[Saved entries]
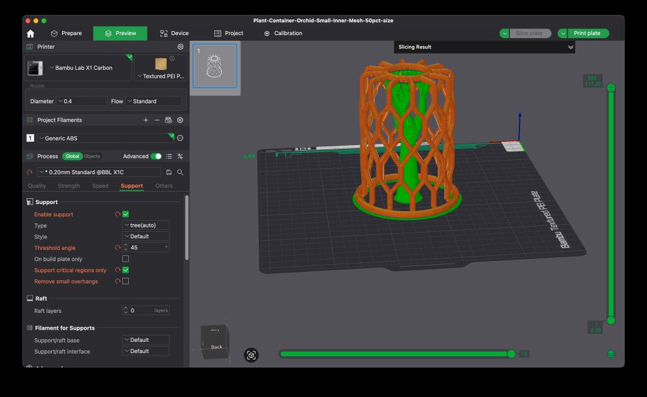Switch to the Prepare tab
647x397 pixels.
(67, 34)
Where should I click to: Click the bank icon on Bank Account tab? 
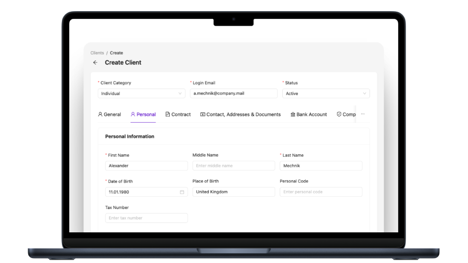click(293, 114)
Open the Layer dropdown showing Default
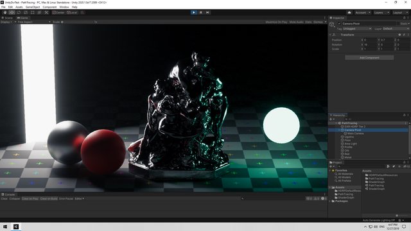Screen dimensions: 411x231 click(396, 28)
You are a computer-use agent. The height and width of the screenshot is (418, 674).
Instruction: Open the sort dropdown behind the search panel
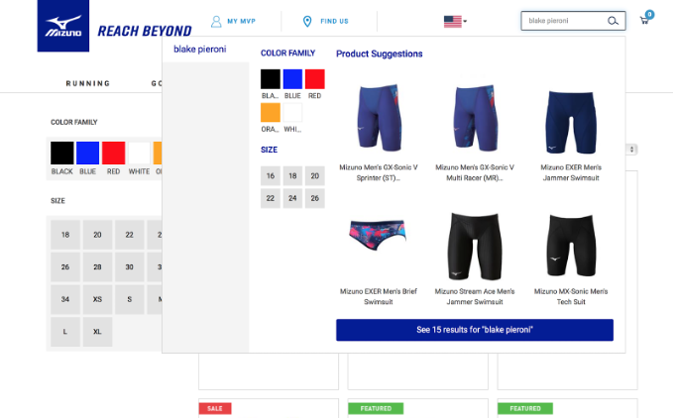pos(631,149)
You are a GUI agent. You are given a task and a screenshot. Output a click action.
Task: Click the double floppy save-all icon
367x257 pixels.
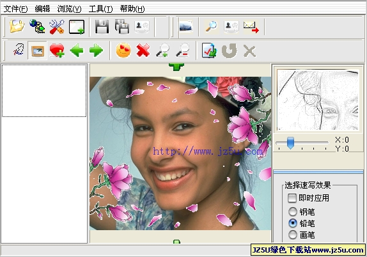point(122,27)
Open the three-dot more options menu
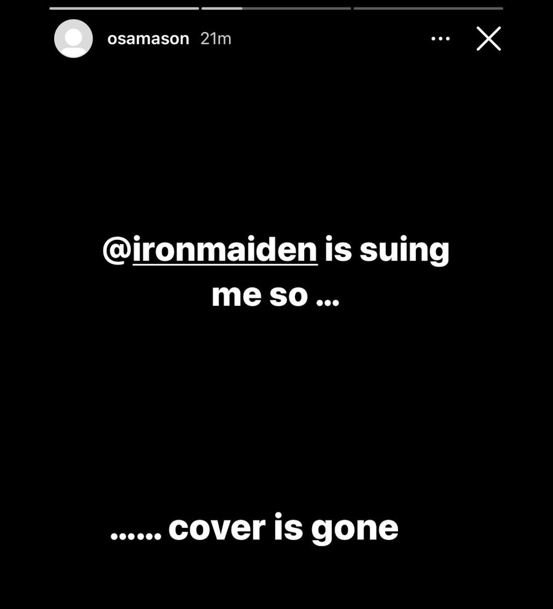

**Task instructions:**
Retrieve each line of the data in which the word "agent" can be found.

**Output of the task:**
You are a computer-use agent. The height and width of the screenshot is (418, 674).
You are a GUI agent. You are given a task and a screenshot. Output a click action.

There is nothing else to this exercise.